= Instructions to follow =
Look through the listing for the word "computer". Copy each line that has it.

Data supplied START

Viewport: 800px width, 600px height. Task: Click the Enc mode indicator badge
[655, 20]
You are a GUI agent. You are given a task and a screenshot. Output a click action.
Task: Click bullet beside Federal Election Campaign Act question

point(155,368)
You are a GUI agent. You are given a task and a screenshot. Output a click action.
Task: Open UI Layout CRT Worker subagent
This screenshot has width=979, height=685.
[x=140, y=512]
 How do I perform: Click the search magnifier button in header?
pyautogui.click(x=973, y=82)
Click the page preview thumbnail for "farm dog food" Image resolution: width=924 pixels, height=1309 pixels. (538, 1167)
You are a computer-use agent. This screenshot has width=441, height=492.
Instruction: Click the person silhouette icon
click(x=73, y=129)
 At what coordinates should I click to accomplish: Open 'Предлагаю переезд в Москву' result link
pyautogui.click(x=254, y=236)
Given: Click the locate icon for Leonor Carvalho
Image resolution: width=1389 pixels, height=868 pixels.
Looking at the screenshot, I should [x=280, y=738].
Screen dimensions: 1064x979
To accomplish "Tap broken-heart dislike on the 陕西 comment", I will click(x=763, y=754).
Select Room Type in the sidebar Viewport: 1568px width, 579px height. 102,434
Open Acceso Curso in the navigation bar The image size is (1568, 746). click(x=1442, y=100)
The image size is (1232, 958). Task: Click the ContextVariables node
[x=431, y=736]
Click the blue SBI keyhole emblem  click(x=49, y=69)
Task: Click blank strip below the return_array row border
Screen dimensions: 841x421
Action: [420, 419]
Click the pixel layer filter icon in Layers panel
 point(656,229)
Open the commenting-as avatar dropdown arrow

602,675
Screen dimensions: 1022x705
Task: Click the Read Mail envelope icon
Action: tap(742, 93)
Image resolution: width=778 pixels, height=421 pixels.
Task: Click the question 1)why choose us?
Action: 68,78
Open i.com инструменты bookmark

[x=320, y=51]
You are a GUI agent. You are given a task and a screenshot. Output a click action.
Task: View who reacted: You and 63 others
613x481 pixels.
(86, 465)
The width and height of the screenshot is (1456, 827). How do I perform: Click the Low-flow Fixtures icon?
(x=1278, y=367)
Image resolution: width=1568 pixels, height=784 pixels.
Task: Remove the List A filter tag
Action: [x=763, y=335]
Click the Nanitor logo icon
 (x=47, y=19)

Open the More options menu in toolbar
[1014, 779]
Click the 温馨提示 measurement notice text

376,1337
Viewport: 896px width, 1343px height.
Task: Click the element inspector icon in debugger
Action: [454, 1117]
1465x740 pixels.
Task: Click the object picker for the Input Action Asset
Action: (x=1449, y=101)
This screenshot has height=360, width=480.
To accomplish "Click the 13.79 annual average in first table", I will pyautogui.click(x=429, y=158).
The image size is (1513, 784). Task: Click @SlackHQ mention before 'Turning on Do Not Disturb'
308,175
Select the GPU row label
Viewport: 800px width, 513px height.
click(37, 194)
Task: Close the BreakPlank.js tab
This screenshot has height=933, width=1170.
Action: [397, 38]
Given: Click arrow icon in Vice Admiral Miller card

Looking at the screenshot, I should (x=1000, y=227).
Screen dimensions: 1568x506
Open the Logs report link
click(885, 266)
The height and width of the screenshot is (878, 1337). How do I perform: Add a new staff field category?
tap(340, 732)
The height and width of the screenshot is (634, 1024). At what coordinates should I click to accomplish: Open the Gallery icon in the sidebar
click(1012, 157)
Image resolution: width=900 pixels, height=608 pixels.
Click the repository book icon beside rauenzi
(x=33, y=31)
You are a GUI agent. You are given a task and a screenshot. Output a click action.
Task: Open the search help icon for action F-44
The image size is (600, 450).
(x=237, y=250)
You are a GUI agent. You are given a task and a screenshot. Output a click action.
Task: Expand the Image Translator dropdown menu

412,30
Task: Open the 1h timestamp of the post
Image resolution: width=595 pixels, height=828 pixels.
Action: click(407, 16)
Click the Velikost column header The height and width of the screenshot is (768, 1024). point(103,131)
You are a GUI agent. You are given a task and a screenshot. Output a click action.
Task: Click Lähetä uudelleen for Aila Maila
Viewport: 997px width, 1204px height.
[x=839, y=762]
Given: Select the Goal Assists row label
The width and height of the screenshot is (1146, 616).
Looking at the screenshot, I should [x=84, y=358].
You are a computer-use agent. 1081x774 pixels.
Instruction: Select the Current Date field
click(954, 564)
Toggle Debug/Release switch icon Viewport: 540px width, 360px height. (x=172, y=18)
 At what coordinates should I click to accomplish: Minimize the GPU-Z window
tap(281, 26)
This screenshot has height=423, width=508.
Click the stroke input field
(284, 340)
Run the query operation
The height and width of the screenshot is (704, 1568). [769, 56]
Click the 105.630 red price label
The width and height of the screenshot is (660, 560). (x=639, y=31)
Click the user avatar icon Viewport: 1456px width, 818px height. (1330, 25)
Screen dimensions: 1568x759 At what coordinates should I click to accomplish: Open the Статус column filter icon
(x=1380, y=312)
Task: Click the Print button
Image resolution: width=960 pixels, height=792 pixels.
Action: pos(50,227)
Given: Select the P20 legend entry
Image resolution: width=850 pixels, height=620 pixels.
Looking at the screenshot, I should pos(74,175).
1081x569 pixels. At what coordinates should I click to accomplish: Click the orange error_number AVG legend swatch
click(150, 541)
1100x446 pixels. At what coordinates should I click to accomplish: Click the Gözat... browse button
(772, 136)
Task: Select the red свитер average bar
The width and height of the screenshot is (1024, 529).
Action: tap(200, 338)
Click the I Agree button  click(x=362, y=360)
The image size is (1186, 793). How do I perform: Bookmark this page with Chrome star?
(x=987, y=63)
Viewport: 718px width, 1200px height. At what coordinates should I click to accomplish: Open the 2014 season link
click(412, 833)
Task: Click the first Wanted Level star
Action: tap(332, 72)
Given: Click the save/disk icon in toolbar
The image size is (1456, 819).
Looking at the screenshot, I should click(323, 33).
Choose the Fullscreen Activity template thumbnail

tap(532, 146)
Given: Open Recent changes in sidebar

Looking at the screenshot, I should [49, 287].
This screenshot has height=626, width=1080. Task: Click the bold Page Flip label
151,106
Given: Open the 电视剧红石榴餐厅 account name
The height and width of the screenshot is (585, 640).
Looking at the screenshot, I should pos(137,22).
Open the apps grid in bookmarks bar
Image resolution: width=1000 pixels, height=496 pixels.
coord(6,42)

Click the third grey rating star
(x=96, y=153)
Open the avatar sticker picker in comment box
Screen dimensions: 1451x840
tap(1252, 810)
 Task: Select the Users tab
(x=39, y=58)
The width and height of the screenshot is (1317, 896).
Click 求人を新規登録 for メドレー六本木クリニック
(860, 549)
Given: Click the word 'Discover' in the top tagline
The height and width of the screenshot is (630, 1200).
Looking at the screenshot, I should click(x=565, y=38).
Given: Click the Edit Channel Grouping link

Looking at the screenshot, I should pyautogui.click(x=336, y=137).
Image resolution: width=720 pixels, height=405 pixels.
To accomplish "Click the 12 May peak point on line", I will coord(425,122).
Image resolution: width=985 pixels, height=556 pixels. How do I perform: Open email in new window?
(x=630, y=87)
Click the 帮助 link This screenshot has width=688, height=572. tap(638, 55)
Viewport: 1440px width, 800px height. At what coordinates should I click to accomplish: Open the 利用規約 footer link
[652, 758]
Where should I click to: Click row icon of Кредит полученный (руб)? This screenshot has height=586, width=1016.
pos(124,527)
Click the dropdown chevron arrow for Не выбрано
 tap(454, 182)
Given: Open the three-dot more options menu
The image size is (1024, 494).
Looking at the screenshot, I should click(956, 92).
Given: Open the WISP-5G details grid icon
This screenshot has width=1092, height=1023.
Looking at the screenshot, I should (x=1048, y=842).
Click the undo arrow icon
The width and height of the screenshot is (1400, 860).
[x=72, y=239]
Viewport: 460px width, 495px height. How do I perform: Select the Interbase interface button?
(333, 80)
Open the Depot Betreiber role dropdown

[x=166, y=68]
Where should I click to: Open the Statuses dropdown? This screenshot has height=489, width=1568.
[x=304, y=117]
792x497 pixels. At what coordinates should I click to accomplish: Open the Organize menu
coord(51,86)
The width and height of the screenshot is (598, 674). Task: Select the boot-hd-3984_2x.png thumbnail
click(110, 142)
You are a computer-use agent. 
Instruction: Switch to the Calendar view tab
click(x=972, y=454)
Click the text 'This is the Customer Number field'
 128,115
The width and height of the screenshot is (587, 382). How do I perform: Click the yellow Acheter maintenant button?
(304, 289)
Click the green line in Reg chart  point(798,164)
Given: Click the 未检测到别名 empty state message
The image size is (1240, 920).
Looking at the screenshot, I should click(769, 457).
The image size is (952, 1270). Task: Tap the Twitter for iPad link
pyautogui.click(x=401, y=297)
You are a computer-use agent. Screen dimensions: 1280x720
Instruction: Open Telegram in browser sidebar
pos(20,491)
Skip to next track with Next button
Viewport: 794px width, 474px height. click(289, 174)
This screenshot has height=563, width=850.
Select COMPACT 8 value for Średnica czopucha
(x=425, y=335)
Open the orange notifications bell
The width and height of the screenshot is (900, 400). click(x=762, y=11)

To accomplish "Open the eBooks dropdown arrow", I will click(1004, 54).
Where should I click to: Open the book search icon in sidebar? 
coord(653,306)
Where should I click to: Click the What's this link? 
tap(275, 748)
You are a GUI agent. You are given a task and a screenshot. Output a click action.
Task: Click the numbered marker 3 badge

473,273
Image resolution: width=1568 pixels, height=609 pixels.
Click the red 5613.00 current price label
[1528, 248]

Data supplied END

= Output for this exercise =
You are a computer-use agent. This screenshot has width=441, height=492.
You are a computer-use agent. 1081x774 pixels.
You are a computer-use agent. 
You are a computer-use agent. Screen dimensions: 1280x720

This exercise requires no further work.